Some newer oral anticoagulant medications, including Pradaxa, may increase the risk of gastrointestinal bleeding, but the risk varies with the choice of drug and the reason for its use, a new study found.
In a pooled analysis of 17 randomized controlled trials (RCT), there was a relative 55% risk of GI bleeding for patients receiving newer oral anticoagulants compared with those on standard care, MedPage Today reports. The study, led by Dr. I. Lisanne Holster of Erasmus MC University Medical Centre in Rotterdam, the Netherlands, was published in the July issue of Gastroenterology.

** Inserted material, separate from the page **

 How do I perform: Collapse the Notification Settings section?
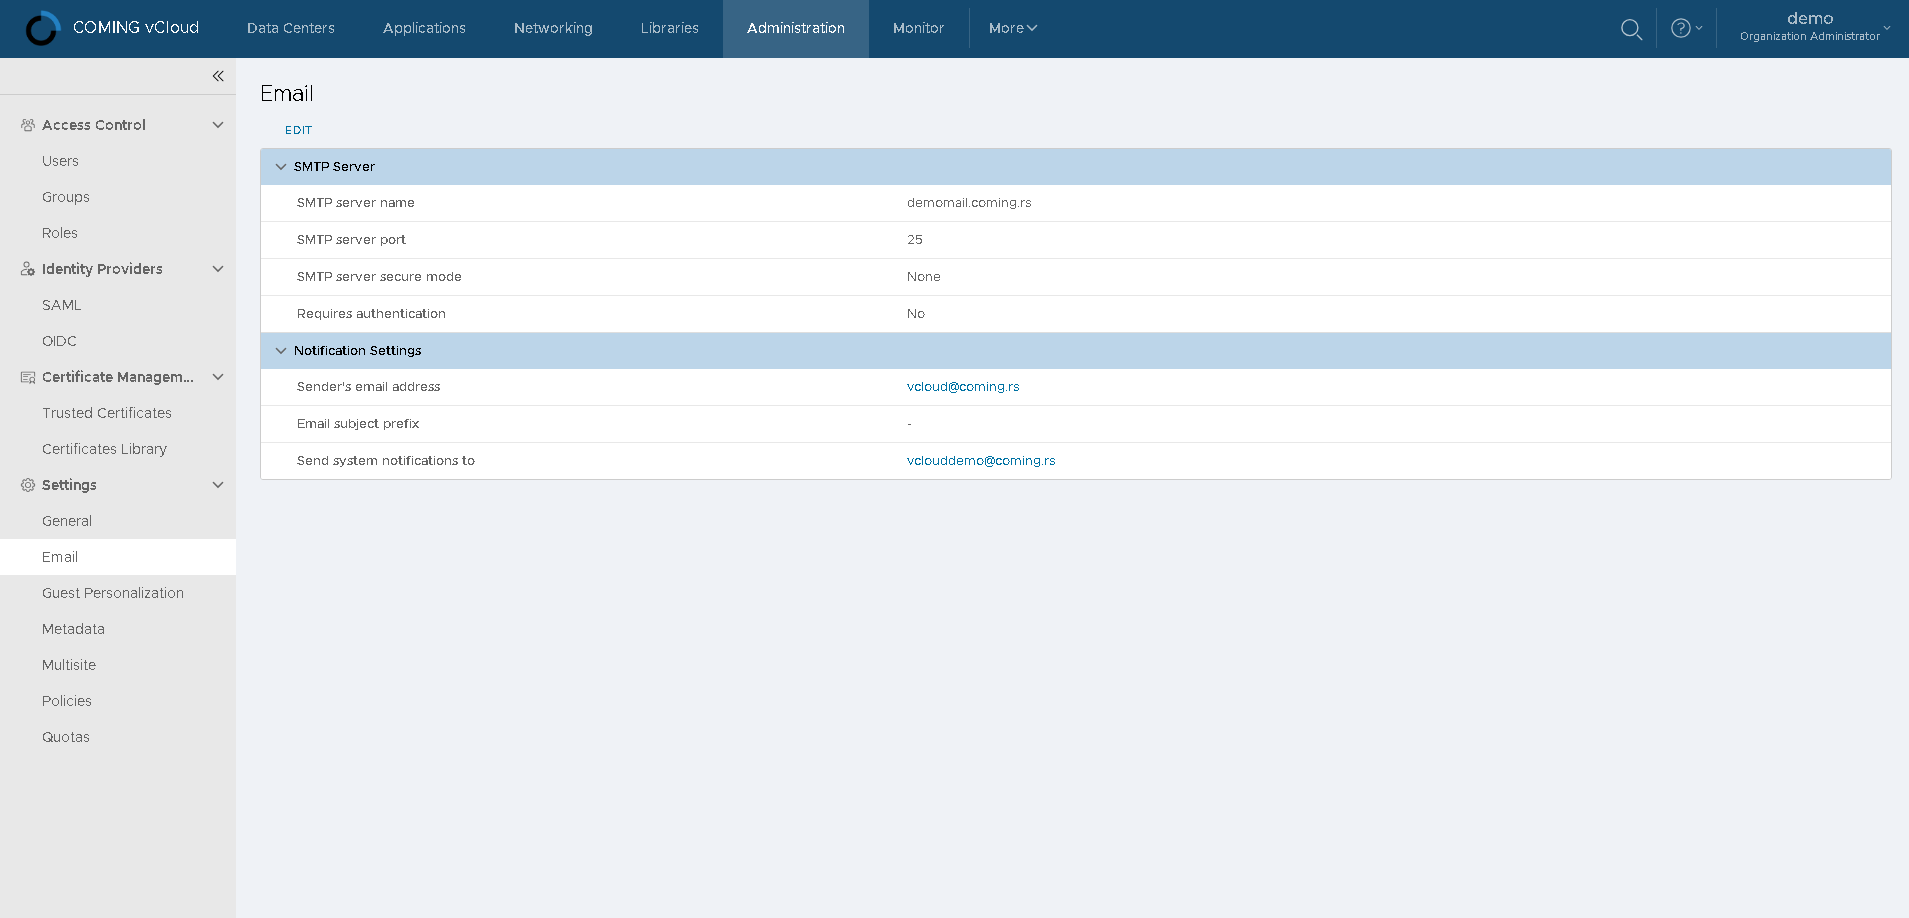pyautogui.click(x=281, y=351)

Much of the increased risk may be attributable to four trials, two in patients with acute coronary syndrome (OR 5.21) and two in patients with acute venous thromboembolism (OR 1.59), MedPage Today reports. The researchers found no increased risk of GI bleeds for these other indications for blood thinner use: prevention of stroke in nonvalvular atrial fibrillation; prevention of deep vein thrombosis (DVT) after orthopedic surgery; prevention of venous thromboembolism (VTE) in the medically ill.
In another subgroup analysis, Holster and colleagues found that, individually, dabigatran (Pradaxa) was associated with a significant increased risk of GI bleeds (OR 1.58), as was rivaroxaban (Xarelto) (OR 1.49), compared with standard care, which consisted of enoxaparin, warfarin, antiplatelet therapy, or no therapy (placebo), according to MedPage Today. The U.S. Food and Drug Administration (FDA) issued a drug safety communication in November 2012 about Pradaxa’s bleeding risks.

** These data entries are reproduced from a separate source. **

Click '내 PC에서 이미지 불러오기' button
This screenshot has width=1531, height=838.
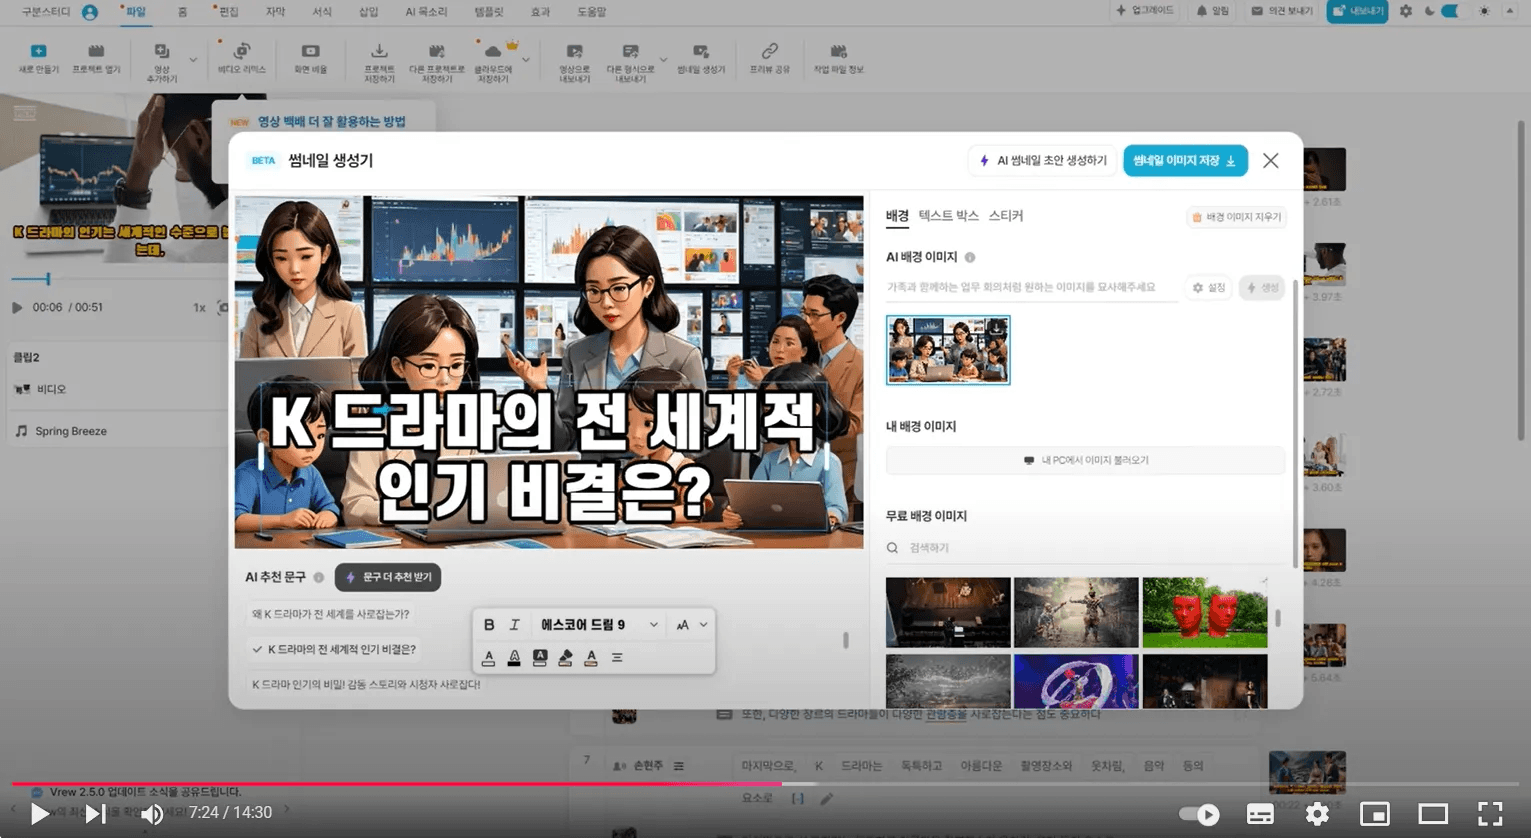pyautogui.click(x=1085, y=459)
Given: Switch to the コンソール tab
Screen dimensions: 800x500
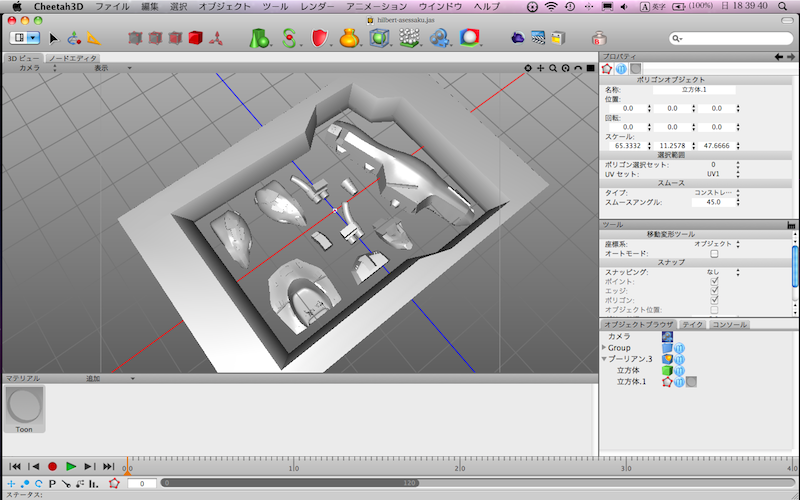Looking at the screenshot, I should pos(729,325).

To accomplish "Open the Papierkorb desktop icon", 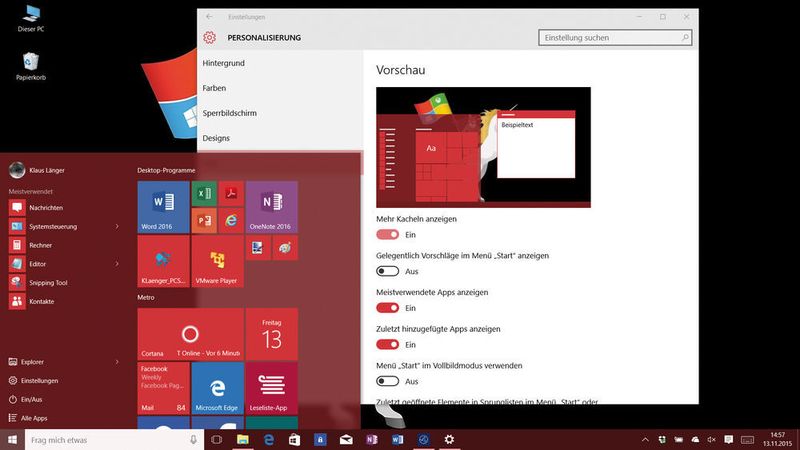I will pos(31,65).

Dabigatran, rivaroxaban, and apixaban are approved by the U.S. Food and Drug Administration (FDA) and all three reduce the risk of stroke in nonvalvular atrial fibrillation, the most common type of heart rhythm abnormality.
In an editorial accompanying the article, Dr. Steven J. Heitman of the University of Calgary in Alberta and colleagues noted the lack of antidotes for these new anticoagulants. “This is an alarming fact given the widespread use of new oral anticoagulants and the increased risk of bleeding that has now been demonstrated.” The editorial writers called for clear and concise guidelines for managing GI bleeds in patients taking these drugs, according to MedPage Today.